▼
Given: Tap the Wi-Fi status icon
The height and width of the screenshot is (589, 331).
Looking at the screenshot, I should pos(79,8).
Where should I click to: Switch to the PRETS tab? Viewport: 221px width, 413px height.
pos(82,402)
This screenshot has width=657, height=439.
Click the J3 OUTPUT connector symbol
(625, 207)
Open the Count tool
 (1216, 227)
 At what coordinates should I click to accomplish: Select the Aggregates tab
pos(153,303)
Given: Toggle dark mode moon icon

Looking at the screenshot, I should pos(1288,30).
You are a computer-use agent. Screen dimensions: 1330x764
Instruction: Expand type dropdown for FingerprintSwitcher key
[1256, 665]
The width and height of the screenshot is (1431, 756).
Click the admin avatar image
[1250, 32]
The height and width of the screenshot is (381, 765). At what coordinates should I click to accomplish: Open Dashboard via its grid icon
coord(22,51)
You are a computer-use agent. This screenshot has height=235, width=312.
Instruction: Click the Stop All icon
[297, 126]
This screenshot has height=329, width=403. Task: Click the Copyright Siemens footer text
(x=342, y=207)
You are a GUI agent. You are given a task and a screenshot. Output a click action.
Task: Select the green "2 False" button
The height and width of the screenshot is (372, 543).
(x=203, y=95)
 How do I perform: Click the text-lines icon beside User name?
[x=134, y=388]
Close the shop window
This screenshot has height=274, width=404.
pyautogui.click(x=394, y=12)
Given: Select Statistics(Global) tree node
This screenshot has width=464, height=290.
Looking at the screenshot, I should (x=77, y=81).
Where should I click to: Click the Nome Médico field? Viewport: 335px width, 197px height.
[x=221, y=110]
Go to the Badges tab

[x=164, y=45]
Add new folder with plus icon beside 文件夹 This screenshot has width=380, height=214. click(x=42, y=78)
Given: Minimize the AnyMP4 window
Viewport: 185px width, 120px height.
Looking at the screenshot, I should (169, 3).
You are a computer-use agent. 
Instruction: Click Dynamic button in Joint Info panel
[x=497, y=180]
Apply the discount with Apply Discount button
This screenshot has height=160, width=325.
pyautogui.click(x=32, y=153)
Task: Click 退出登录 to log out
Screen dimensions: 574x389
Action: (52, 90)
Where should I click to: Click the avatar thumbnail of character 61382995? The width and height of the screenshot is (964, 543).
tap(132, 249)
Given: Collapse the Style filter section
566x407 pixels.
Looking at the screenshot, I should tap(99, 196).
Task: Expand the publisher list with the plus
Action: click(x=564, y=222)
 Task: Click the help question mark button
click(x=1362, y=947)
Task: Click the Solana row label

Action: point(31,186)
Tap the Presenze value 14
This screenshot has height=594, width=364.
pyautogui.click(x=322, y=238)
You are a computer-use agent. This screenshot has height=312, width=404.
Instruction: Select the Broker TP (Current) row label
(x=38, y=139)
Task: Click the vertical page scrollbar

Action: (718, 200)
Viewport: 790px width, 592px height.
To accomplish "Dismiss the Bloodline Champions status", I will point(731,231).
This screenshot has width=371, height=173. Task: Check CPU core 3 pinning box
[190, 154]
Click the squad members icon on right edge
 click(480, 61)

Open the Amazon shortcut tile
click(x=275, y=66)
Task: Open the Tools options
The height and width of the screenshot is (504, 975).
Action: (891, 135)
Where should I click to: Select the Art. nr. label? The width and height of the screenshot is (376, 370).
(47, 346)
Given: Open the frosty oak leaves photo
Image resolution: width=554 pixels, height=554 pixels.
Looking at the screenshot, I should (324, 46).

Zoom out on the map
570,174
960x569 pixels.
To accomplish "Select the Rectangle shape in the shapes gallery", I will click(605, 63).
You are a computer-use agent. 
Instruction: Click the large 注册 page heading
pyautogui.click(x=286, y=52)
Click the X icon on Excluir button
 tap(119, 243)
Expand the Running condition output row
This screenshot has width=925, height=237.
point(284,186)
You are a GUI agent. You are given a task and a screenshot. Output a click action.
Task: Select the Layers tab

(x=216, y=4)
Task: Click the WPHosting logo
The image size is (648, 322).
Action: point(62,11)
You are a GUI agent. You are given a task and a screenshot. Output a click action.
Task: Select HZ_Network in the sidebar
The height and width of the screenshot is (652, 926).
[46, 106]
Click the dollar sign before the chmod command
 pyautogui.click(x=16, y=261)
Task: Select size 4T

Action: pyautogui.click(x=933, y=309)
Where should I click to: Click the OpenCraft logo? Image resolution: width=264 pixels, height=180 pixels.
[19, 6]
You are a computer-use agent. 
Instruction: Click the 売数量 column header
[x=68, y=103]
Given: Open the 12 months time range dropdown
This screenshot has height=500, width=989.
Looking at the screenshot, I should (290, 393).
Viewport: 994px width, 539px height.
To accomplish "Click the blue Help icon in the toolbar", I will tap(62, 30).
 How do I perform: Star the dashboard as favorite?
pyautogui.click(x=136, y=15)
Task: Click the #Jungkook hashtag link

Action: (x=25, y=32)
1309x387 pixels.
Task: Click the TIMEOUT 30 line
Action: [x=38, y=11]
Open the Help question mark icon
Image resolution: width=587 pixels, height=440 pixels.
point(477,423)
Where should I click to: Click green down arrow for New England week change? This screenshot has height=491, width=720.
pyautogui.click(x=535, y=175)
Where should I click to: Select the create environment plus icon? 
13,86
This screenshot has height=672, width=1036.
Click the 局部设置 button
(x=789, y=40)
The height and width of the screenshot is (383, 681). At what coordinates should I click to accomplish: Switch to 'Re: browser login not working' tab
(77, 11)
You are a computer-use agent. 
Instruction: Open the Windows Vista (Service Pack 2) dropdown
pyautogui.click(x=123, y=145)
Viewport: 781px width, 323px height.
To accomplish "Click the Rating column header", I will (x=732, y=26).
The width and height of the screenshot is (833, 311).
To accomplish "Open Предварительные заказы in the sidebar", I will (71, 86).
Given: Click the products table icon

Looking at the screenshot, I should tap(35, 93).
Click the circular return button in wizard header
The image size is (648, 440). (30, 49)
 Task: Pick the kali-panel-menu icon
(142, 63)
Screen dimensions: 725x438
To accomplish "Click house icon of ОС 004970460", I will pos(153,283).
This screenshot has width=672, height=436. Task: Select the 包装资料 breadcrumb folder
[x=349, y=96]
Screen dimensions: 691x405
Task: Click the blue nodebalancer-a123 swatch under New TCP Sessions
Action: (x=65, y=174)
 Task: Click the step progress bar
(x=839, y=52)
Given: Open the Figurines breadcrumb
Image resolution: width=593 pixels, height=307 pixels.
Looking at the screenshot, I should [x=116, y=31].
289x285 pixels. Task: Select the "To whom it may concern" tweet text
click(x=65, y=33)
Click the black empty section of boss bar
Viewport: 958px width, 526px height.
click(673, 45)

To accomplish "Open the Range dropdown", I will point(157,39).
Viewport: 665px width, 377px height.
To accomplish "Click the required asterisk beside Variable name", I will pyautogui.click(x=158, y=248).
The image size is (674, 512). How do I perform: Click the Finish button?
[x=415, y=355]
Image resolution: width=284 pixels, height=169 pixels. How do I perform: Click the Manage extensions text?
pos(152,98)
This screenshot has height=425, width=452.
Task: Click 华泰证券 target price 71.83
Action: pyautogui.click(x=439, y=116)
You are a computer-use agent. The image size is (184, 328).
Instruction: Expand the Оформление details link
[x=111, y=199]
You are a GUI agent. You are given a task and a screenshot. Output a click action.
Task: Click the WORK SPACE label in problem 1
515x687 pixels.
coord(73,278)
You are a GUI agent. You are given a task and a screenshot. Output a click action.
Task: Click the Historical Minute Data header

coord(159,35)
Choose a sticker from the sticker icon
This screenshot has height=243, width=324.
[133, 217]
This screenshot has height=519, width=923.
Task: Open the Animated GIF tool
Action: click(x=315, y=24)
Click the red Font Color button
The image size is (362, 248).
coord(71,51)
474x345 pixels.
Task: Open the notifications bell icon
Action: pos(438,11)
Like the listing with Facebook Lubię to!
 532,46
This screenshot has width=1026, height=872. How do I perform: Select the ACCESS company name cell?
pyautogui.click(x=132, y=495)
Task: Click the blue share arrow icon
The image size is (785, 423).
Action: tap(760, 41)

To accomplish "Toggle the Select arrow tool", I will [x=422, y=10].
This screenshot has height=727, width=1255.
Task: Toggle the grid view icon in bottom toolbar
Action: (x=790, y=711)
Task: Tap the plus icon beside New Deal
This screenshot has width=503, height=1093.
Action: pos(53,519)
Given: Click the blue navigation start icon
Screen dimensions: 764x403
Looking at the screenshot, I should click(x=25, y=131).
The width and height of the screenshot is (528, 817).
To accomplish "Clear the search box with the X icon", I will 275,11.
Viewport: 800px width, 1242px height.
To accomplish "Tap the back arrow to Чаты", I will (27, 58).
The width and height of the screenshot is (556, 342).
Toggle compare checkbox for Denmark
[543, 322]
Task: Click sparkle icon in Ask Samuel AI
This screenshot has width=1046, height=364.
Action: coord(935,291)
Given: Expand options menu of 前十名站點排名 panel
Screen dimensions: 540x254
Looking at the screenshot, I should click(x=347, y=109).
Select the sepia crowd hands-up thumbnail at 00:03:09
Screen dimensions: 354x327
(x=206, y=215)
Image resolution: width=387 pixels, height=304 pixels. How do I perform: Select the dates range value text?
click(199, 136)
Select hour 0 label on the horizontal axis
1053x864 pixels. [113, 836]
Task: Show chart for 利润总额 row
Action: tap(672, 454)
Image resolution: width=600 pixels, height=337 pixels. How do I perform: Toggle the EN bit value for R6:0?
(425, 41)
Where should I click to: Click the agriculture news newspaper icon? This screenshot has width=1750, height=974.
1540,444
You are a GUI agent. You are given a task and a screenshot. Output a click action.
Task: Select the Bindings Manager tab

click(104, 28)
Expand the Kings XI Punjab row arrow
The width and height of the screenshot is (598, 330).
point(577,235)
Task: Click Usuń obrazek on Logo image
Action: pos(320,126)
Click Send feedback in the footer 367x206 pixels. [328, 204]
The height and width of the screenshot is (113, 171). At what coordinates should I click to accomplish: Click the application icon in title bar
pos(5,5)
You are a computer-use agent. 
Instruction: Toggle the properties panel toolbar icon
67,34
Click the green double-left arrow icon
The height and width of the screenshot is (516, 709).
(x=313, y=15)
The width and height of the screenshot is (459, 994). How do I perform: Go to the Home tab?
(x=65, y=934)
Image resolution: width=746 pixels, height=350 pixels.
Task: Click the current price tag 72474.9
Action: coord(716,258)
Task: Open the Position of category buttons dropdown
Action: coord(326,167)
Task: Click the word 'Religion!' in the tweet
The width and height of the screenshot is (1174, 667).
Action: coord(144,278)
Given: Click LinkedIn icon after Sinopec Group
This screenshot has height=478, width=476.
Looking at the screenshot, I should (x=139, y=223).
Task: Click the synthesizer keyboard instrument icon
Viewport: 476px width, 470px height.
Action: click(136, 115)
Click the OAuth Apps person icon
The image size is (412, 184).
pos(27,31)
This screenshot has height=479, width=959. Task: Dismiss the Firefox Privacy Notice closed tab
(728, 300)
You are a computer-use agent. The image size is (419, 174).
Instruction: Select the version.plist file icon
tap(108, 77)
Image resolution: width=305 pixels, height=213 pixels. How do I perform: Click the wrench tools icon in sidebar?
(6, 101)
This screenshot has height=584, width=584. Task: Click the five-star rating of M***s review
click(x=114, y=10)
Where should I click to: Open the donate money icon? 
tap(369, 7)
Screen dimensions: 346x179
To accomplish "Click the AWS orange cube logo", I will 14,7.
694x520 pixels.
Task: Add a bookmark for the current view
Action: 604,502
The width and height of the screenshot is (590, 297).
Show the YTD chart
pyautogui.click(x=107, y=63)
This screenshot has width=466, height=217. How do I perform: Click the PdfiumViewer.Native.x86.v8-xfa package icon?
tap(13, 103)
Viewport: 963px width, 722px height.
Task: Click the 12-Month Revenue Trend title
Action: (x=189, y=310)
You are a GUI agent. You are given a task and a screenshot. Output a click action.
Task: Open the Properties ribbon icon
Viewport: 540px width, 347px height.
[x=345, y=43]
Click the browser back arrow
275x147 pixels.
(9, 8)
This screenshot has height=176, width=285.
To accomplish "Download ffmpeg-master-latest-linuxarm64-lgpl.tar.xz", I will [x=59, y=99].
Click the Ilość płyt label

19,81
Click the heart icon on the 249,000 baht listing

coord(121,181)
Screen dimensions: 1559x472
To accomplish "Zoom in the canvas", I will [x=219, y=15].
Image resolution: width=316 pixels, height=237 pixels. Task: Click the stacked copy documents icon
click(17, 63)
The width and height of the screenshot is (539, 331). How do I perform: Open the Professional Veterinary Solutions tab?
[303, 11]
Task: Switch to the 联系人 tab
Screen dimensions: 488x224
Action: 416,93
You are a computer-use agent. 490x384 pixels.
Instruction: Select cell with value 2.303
▲
- [Exercise]
When you reach the line containing "How do I perform: Star" in the data above, start copying exactly, and stop after the line containing "The width and height of the screenshot is (833, 311).".

- [Exercise output]
 How do I perform: Star the dashboard as favorite?
pyautogui.click(x=136, y=15)
Task: Click the #Jungkook hashtag link

Action: (x=25, y=32)
1309x387 pixels.
Task: Click the TIMEOUT 30 line
Action: [x=38, y=11]
Open the Help question mark icon
Image resolution: width=587 pixels, height=440 pixels.
point(477,423)
Where should I click to: Click green down arrow for New England week change? This screenshot has height=491, width=720.
pyautogui.click(x=535, y=175)
Where should I click to: Select the create environment plus icon? 
13,86
This screenshot has height=672, width=1036.
Click the 局部设置 button
(x=789, y=40)
The height and width of the screenshot is (383, 681). At what coordinates should I click to accomplish: Switch to 'Re: browser login not working' tab
(77, 11)
You are a computer-use agent. 
Instruction: Open the Windows Vista (Service Pack 2) dropdown
pyautogui.click(x=123, y=145)
Viewport: 781px width, 323px height.
To accomplish "Click the Rating column header", I will (x=732, y=26).
The width and height of the screenshot is (833, 311).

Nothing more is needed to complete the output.